梅村 そうですね。仕事の半分は値段交渉ですね。
小倉 最近は専門的な事務職も出てきましたね。人事労務係はどのような仕事になりますか。
丹下 主に担当しているのは福利厚生に関わる事務で、新たに採用された方や退職された方の健康保険の加入や変更の手続きをしています。また、職員の方が出産や病気などで休む時に、休んでいる間でもしっかりとした生活が送れるように、例えば、保険料の免除や傷病手当金などの申請の手続きをしたり、労働災害に遭った時の事務的な手続きをしたりしています。そのほか、職員の方の勤務時間の管理や報告を本部にする仕事もしています。
小倉 気づかずにいたら抜けてしまいそうだけど、本人が気づかないうちにバックアップしてくれているということ。
丹下 本人がそういう手続きができることを知らなくても、「休みます」という情報が回ってきた時に、「こういう申請ができるので、書類を出してください」という感じで、こちらから職員の方にお知らせしています。

提供データ:
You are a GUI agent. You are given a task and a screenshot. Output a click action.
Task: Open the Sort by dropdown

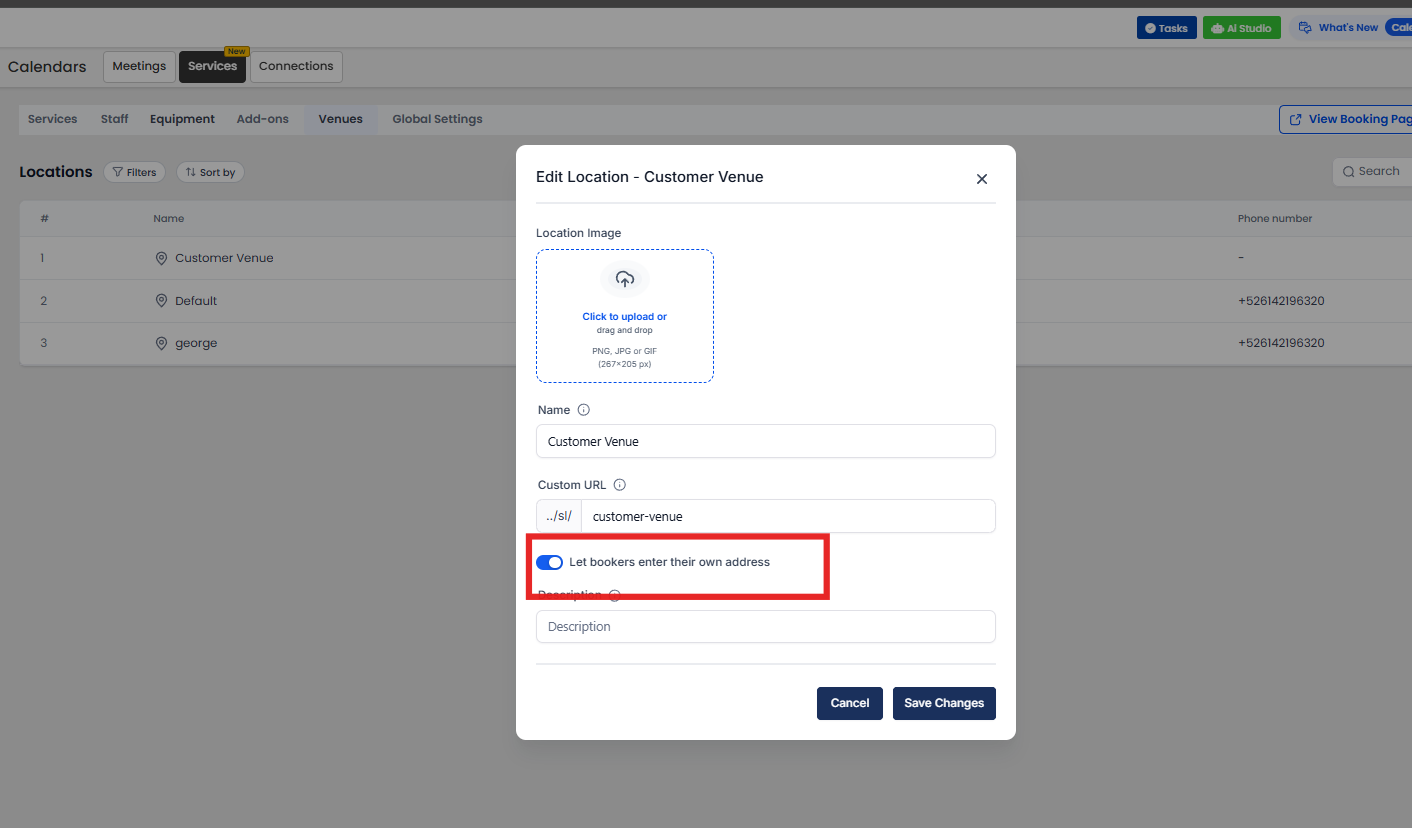pyautogui.click(x=210, y=172)
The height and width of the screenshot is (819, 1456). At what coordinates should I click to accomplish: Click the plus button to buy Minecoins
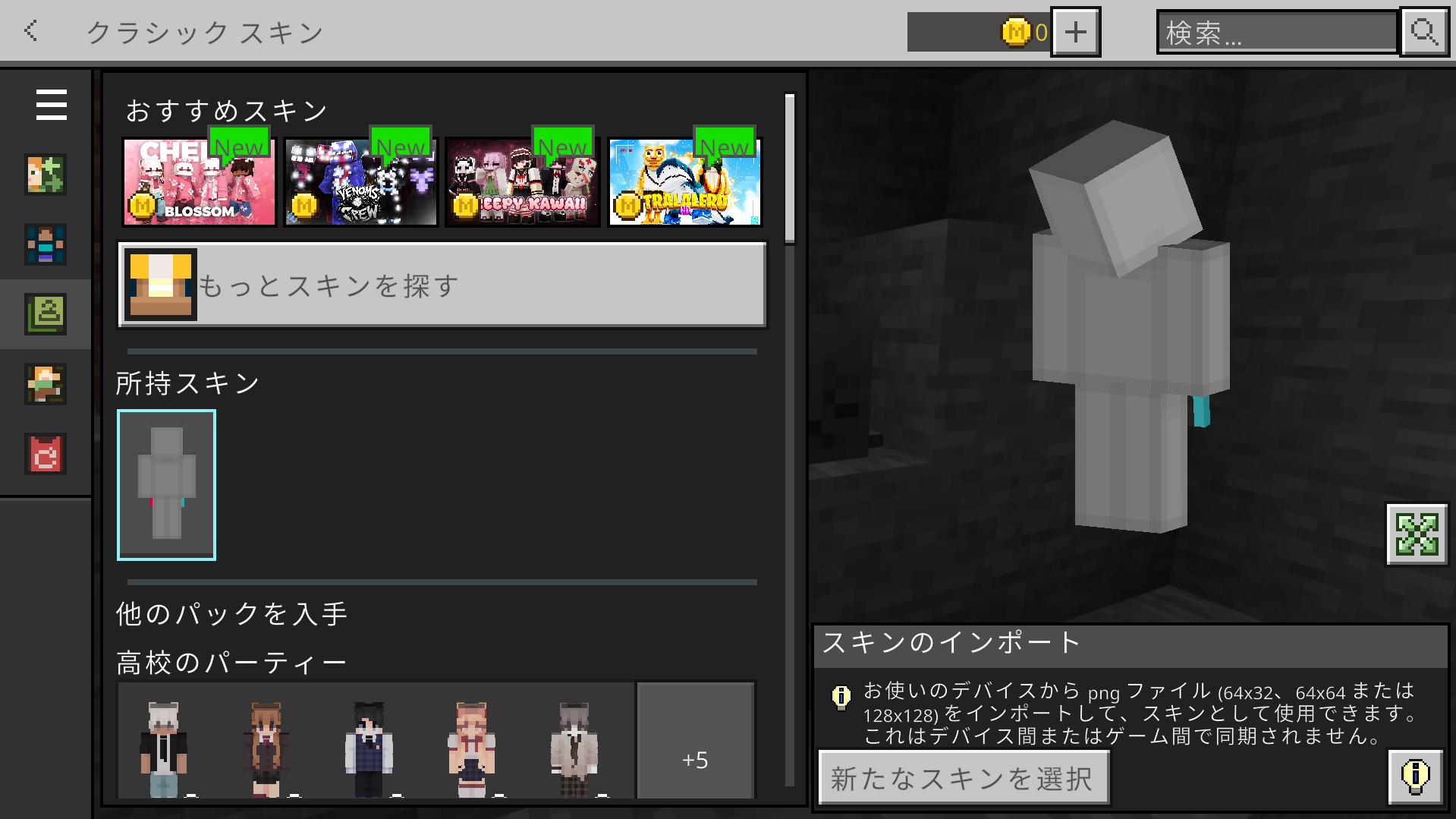click(1075, 32)
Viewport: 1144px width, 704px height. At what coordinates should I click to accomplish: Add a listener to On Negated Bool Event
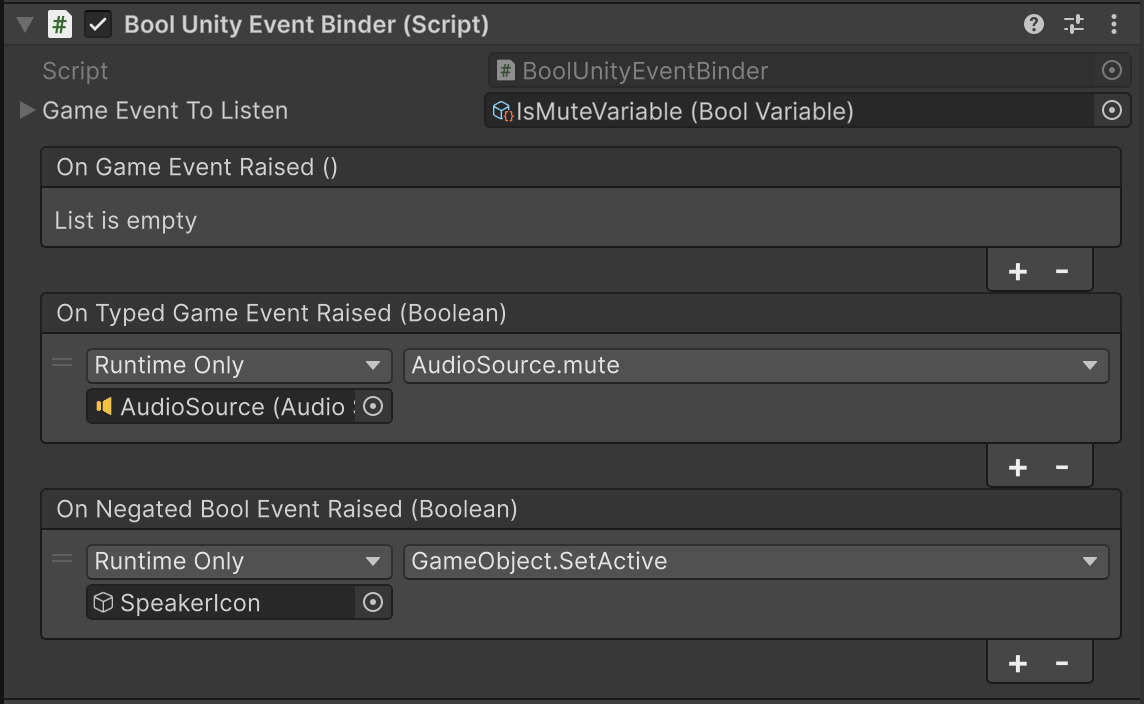tap(1017, 662)
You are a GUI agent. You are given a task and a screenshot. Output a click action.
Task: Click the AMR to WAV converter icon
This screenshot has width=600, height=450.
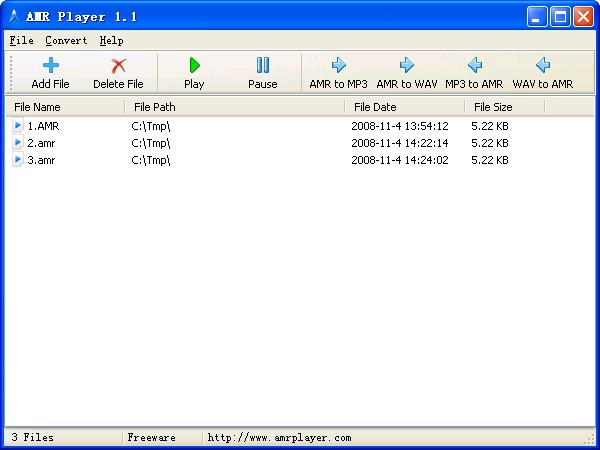coord(406,66)
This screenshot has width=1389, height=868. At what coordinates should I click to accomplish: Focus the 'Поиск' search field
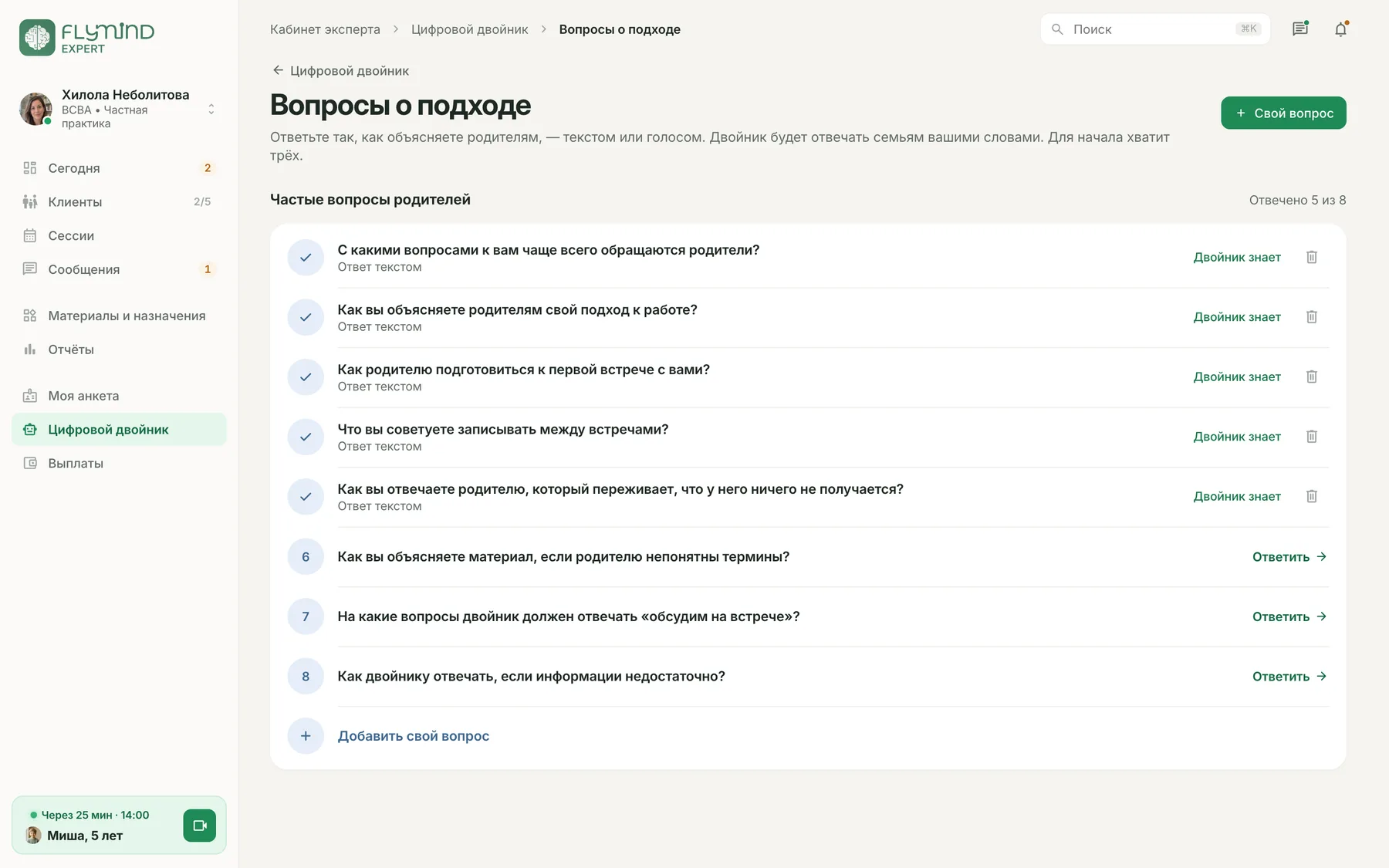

課題内容:
人事労務係の仕事についての抜粋から、「小倉 気づかずにいたら抜けて」から「員の方にお知らせしています。」までの部分を一字も変えずに抜き出して返してください。 上の各行は、本文とは別の独立した資料です。

解答:
小倉 気づかずにいたら抜けてしまいそうだけど、本人が気づかないうちにバックアップしてくれているということ。
丹下 本人がそういう手続きができることを知らなくても、「休みます」という情報が回ってきた時に、「こういう申請ができるので、書類を出してください」という感じで、こちらから職員の方にお知らせしています。